We began by creating low fidelity wireframes. By doing so, we were able to focus on user experience without being distracted by color choices and such. For the navigation bar, we knew that our users would download this app for two reasons; to find a sitter for their plant and/or to find a plant that needs a sitter. That’s why we decided to place the “explore” and “create post” option in the bottom navigation menu.
high fidelity wireframes
For the browse page, we put a large search bar for easy access and filter options below it. Each listing below it is presented with its distance, owner’s name, and the number of plants needing a sitter. We decided on these three things because sitters immediately want to know how far away the plants are (no one wants to drive 5 hours to pick up plants to watch), the individual they are speaking with, and how many plants they are going to watch.
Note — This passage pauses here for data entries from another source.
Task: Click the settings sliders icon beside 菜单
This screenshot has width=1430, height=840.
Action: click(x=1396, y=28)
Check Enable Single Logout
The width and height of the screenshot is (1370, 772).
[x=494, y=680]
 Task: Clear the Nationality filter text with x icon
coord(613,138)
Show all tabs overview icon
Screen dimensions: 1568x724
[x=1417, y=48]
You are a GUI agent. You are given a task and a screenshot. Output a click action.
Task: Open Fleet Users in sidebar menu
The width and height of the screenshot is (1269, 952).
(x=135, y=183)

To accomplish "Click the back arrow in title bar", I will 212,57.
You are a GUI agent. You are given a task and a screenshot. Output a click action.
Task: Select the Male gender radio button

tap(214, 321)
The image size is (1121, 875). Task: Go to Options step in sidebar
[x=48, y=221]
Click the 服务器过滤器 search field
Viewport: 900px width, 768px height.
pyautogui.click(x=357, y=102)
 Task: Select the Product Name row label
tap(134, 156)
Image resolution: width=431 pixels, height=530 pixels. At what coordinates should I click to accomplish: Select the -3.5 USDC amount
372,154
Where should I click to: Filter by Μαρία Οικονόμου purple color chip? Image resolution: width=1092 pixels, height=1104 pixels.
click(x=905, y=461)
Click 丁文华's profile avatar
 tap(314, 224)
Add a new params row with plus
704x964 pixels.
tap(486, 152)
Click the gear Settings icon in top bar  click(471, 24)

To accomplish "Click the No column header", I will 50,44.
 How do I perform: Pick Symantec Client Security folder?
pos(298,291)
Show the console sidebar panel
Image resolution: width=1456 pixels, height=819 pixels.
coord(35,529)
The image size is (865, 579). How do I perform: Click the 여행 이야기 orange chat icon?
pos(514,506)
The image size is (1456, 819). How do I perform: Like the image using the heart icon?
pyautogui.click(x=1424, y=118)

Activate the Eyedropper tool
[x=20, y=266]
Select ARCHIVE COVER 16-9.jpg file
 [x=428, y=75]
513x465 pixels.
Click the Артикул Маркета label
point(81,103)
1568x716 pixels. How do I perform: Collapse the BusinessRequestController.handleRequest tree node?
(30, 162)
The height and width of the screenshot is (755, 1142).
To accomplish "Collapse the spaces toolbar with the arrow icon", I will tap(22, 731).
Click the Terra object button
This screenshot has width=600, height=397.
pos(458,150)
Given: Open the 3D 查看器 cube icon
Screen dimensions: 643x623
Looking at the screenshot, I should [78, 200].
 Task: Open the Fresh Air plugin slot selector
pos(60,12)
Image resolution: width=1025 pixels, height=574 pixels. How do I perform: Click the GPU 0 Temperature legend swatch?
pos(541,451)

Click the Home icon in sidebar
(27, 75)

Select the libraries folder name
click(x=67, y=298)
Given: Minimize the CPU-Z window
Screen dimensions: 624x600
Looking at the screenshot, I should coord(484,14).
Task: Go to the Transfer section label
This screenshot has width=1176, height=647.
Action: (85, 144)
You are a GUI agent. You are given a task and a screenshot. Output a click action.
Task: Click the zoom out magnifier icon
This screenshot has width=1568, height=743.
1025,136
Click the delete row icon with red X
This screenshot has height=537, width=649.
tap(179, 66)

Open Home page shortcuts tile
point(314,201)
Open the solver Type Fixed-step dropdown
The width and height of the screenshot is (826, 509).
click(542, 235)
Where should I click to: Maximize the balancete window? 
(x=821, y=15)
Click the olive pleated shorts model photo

Once the individual post is selected, more in depth details are shown. We wanted to ensure that the majority of the information was presented so the user was not left with any questions.
When creating a posting, we divided it up into two parts to make it less overwhelming and created a progress bar at the top to update users. For the plant sitter’s profile, we placed their name and rating at the top so that users could see how they performed in the past, and added a personal bio below it to foster a friendly community. Lastly, we designed the screen to review a sitter similar to Uber’s review screen. Instead of having to think of something to type out, we put stars and qualities that the user can quickly tap to review their sitter. If they have time and want to write something more detailed, they can select “Write a review.”
In order to test the wireframes that we created and the user-friendliness of our prototype, we conducted two user testing with a focus on task completion. The tasks that we decided to see if the users could easily figure out how to complete were: explore posts, be a plant sitter, find a plant sitter, and rate plant sitter.
The users that we conducted the test with explained that they initially had thought that the name of the plant owners was the name of the plants but soon realized that it was the name of the owner. They also noted that the option to filter seems important. One thing they wished to have seen on the explore page was the days that the plant owners needed a sitter for. The users also expressed confusion about adding more than one plant when creating a post, mainly because we didn’t create a wireframe for the last step of creating the post that prompts the users to add another plant. Lastly, the users weren’t sure whether the pay displayed in the individual post screen was per day or per hour, or the full duration and wished that it would clarify.
You can click below to download and view our user testing script!
Overall, the users were satisfied with the aesthetics of the app and the icons made it easy to understand the features. However, we realized that some tweaking in terms of data prioritization had to be made. According to the feedback that we received, we replaced the name of the plant owner on the explore page with the dates that the plants need to be taken care of and created a screen that showcases how another plant could be added when creating a post. To avoid any confusion with the pricing, we added an “i” icon that would open up a pop-up box when clicked on, which would explain that all prices indicated in the posts are for the full plant sitting duration.